Le recueil suivant, Rapture, est intensément personnel, émotionnel et élégiaque, et nettement différent des autres œuvres de Duffy. Les poèmes de Rapture, l’une des œuvres les plus acclamées de Duffy, retracent une histoire d’amour (que l’on pense être basée sur la relation de Duffy avec Jackie Kay, qui s’est terminée en 2004), de la première étape enivrante de la chute amoureuse ( » Falling in love / is glamorous hell « ) à la fin de la relation :
Qu’ai-je
pour m’aider, sans sortilège ni prière,
à supporter cette heure, sans fin, sans cœur, anonyme,
la mort de l’amour ?
(Extrait de ‘Over’)
C’est Duffy à son plus sérieux – les poèmes sont riches, beaux et déchirants dans leur exploration des recoins les plus profonds de l’émotion humaine, à la fois joie et douleur. Ces œuvres sont également ses plus formelles – suivant la tradition de Shakespeare et de John Donne, les poèmes d’amour contemporains de Duffy dans ce recueil s’inspirent des formes traditionnelles du sonnet et de la ballade.
En 2010, Duffy a publié Love Poems, une sélection de poèmes tirés de ses précédents recueils, dont Rapture, ainsi que quatre poèmes tirés de The Bees, un nouveau recueil qui a été publié dans son intégralité en 2011. Alors que Rapture et Love Poems se concentrent exclusivement sur les poèmes d’amour, The Bees est un recueil diversifié qui démontre le large éventail et la polyvalence de Duffy, comme le commente Liz Lochhead : Voici un mélange de tous les types de poèmes de Duffy : furieux, politiques, élégiaques, spirituels, nus et honnêtes, accessibles et mystérieux » (critique dans le Guardian, 4 novembre 2011). Les poèmes sur la mère de Duffy, décédée en 2005, sont particulièrement poignants :
Mais rien de si froid que la nuit de février où j’ai ouvert la porte
dans la chapelle du repos où ma mère reposait, ni jeune, ni vieille,
où mes lèvres, rendant son baiser à son front, connaissaient la signification du froid.
(‘Cold’)
Duffy est devenue la première femme poète lauréate de Grande-Bretagne en 2009, un poste qui l’oblige à produire des poèmes de célébration pour commémorer les événements nationaux, en particulier les occasions royales.

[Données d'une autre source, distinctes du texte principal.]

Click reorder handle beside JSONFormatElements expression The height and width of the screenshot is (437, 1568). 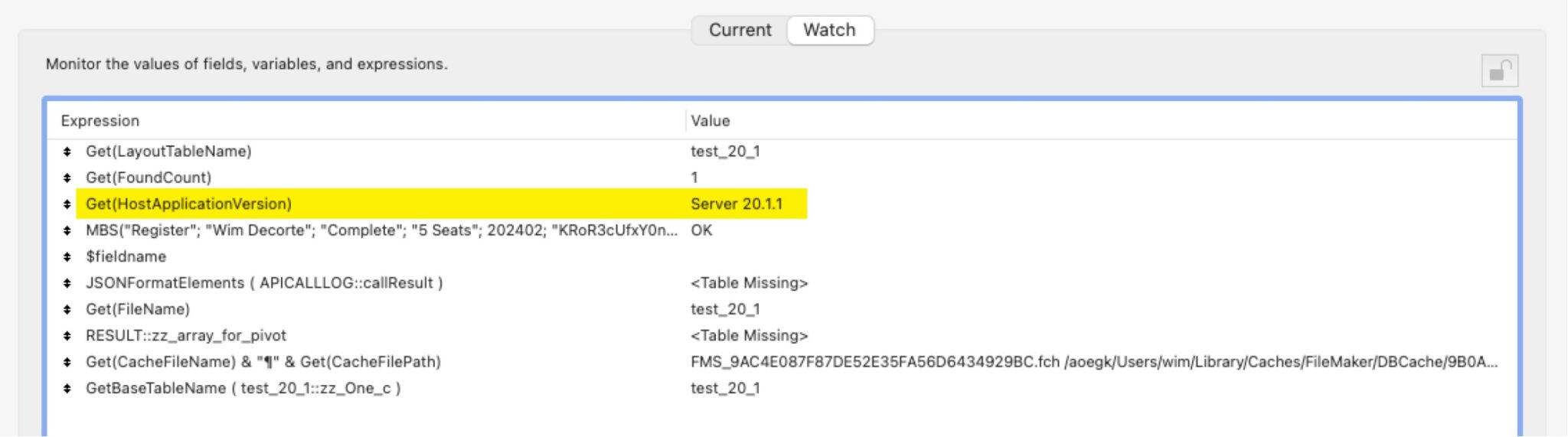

En 2012, l’année du jubilé de diamant de la reine, Duffy a compilé Jubilee Lines : 60 Poets for 60 Years, dans lequel soixante poètes ont écrit un poème chacun, un pour chaque année du règne de la reine. Le dernier poème, « The Thames, London 2012 », est celui de Duffy : « A Queen sails now into the sun, / flotilla a thousand proud… ». L’acceptation par Duffy du titre de lauréate et sa volonté de produire ce type de poésie ont surpris, étant donné qu’elle a toujours eu de fortes opinions de gauche et que, lorsqu’elle n’a pas été retenue pour ce rôle dix ans plus tôt, elle a exprimé son dégoût pour celui-ci (« Je n’écrirai pas de poème pour Edward et Sophie. Aucun poète qui se respecte ne devrait avoir à le faire »). Toutefois, en acceptant le titre de lauréate en 2009, Duffy a affirmé que sa seule préoccupation était de savoir ce que sa fille adolescente en pensait, tandis que d’autres ont acclamé la façon dont sa nomination a apporté du sang neuf dans un rôle traditionnellement masculin:
Après 350 ans de domination masculine, le nouveau poète royal est une lesbienne de Glasgow Il y a dix ans, on lui a refusé le poste, mais son heure est venue.